エッセイやコラムの書き方
エッセイの書き方について、moonさんのnoteが話題でした。そういえば、自分が過去に書いてきたものはエッセイなのか、コラムなのか、あまり意識せずに雑文を書き連ねてきたので。エッセイとコラムの書き方について、これを機にアレコレ考えてみます。エッセイとかを書きたい方の、参考になれば良いのですが。
エッセイとコラムと
エッセイ───随筆とも書かれますね。手元の辞書(大辞林)では〝エッセー〟で項目があり、こんなふうに説明が書かれております。
ざっくり言ってしまえば、「私はこう思う」を書いたものがエッセイですね。
コラムとの違いが分かりづらいですが、コラムはこんな説明があります。
コラムは短い評論。例えば小説などを読んだ・映画を見た感想だとエッセイに、評論ならコラムになりますね。では評論とは何かといえば、コチラの定義はこんな感じです。
どうも、境界線が曖昧になってきましたね。こうなると、論拠が有るか無いかという感じになりそうな。「他の人は嫌い(好き)だと言っても、私は好き(嫌い)だ」と書くのがエッセイ。この作品は〇〇の影響を受けているとか、「この作品の歴史的な価値は…」とか「この作品が作られた背景にはこんな事件があった」…とか、そういう話を書くのがコラム。映画の撮影こぼれ話なども、コラムの範疇になるのでしょうね。そういう意味では、歴史ウンチクなどを書いてきた当方の雑文は、全部コラムということになりますね。実際は、両方が入り乱れていますが。

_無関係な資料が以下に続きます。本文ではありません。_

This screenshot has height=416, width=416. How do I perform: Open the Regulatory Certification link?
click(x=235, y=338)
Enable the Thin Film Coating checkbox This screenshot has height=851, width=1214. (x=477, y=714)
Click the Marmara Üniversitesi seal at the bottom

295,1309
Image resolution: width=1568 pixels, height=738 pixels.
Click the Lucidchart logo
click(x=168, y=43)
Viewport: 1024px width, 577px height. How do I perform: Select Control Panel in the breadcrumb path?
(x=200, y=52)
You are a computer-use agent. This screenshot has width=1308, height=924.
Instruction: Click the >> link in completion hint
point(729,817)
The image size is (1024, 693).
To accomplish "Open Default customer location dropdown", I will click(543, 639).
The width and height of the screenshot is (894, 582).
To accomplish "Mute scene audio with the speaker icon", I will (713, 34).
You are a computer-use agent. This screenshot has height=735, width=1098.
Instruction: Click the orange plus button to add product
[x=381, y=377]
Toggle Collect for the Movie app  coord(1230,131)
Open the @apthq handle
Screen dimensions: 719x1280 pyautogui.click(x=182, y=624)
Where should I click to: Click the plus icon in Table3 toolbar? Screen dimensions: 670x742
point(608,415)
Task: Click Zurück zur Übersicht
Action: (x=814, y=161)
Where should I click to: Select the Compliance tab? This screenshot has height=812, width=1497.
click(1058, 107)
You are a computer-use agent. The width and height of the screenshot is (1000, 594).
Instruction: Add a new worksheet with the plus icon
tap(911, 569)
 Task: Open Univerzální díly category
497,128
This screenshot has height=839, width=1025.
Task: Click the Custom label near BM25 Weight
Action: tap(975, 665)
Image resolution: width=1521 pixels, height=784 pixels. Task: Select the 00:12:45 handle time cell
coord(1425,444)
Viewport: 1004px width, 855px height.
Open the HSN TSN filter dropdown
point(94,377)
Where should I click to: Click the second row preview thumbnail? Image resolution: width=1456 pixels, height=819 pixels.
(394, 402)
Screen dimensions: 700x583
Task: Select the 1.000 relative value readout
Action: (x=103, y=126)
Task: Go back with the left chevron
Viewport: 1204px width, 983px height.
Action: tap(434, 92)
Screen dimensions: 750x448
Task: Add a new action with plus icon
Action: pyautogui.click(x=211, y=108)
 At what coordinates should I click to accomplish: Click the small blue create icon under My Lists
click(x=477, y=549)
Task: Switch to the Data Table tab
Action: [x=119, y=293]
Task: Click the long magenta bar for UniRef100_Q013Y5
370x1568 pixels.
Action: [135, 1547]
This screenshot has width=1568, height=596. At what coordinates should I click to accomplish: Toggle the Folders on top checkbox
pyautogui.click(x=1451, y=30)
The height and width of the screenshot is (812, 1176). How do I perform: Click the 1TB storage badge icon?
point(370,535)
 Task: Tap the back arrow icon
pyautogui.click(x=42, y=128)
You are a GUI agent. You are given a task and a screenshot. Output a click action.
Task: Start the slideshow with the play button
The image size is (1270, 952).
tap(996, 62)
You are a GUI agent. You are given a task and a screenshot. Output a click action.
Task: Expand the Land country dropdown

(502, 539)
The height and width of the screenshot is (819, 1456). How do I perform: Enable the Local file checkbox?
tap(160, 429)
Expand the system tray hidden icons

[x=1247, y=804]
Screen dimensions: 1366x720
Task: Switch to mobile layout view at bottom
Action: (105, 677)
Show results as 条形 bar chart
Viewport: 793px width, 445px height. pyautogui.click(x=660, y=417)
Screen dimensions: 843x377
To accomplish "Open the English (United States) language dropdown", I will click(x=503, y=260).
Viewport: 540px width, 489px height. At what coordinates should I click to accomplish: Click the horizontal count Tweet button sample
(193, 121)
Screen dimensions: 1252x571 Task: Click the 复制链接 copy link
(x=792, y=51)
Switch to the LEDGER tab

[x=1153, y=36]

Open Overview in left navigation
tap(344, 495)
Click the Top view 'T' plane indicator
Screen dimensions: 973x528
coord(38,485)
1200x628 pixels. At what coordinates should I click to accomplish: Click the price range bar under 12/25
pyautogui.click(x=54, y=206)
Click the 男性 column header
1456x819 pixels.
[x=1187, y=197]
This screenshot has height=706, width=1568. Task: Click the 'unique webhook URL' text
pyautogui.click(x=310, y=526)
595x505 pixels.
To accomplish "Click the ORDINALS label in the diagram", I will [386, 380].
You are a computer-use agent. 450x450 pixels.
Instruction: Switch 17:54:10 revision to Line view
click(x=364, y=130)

では、具体的にエッセイを書くときに、どのような点に気をつけているかといえば。読者の立場にたったとき、エッセイを読む理由を考えてみると、
①今まで知らなかった視点や知識を得る
②読んで自分の考え方に変化が生まれる
③なにか思索したり行動するきっかけになる
などでしょうか? 他にもあると思いますが、自分が思いつくのはそんなところ。
①視点の面白さ
例えば、ドイツの文豪ゲーテの詩に、イチョウについて語ったものがございます。イチョウは太古に出現し、多くの地域で絶滅した種なのですが、それがわずかに中国で生き残っており、世界各地に伝わったものです。日本では、室町時代ぐらいに伝わったのではとされます。ヨーロッパにも伝わったのですが、ゲーテはこの東洋的な植物に対して、第二連(スタンザ)で「これは一枚の葉がふたつに分かれたのか? それとも二枚の葉が相手をみつけてひとつになったのか?」という意味のことを書いています。
科学的には、そこはいろんな解釈があるのでしょう。でも、そこを科学的に論じると、コラムになってしまいます。そうではなく、ひとつの葉がふたつに別れたのか、ふたつの葉がひとつにくっついたのか、そういう視点を投げかけることで、第三連に男女の結びつきを想起する。そうすると、今まで何気なくイチョウを見ていた人は、視点が変わりますよね? 誰かに話したくなったり、あるいは恋人やパートナーに会いたくなったり、しませんか?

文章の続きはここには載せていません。